**YOUR OBJECTIVE**: Put the lines of the records that run from the one containing "Given: Collapse the" through the one containing "Action: [787, 167]", both included, into a Markdown table with the columns Row and Line. Leave out any blank lines.

**RECORDED INFORMATION**:
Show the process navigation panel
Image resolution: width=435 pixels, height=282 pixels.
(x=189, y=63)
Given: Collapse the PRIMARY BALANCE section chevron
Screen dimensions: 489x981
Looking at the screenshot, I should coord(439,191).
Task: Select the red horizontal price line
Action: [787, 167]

...

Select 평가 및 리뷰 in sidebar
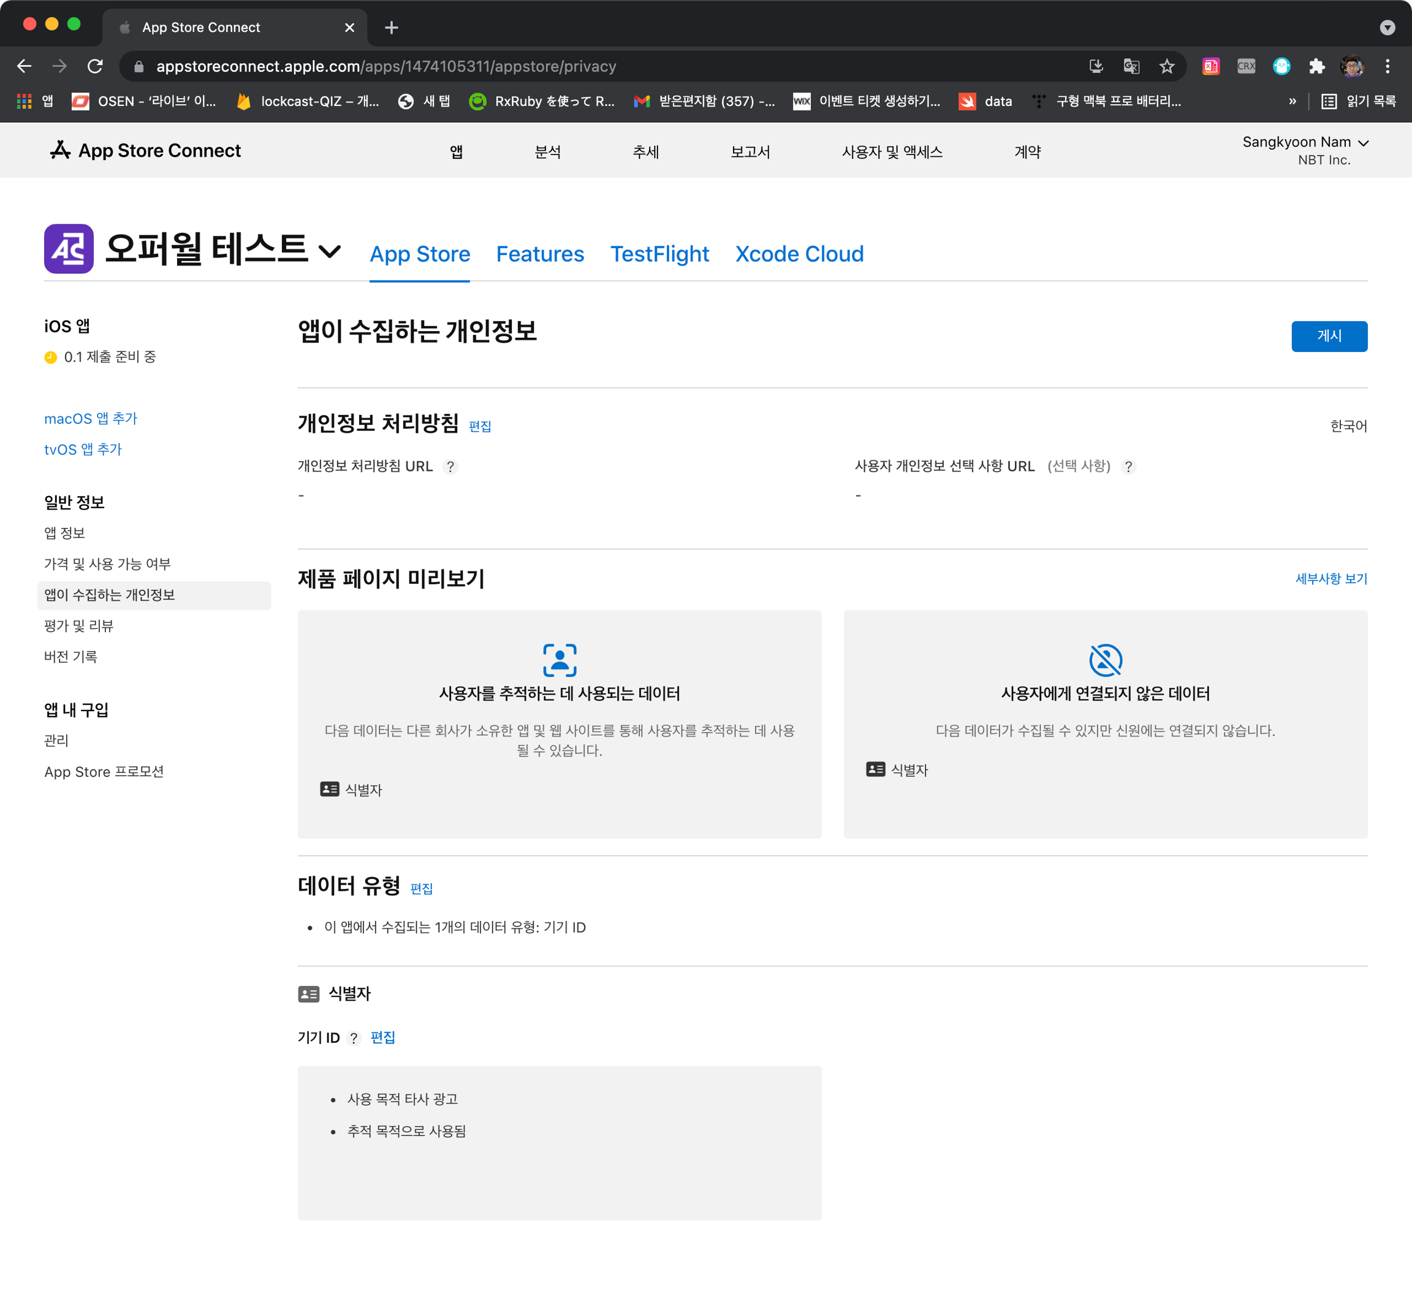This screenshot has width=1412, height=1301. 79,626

**ANSWER TO THE PROBLEM**:
| Row | Line |
|---|---|
| 1 | Given: Collapse the PRIMARY BALANCE section chevron |
| 2 | Screen dimensions: 489x981 |
| 3 | Looking at the screenshot, I should coord(439,191). |
| 4 | Task: Select the red horizontal price line |
| 5 | Action: [787, 167] |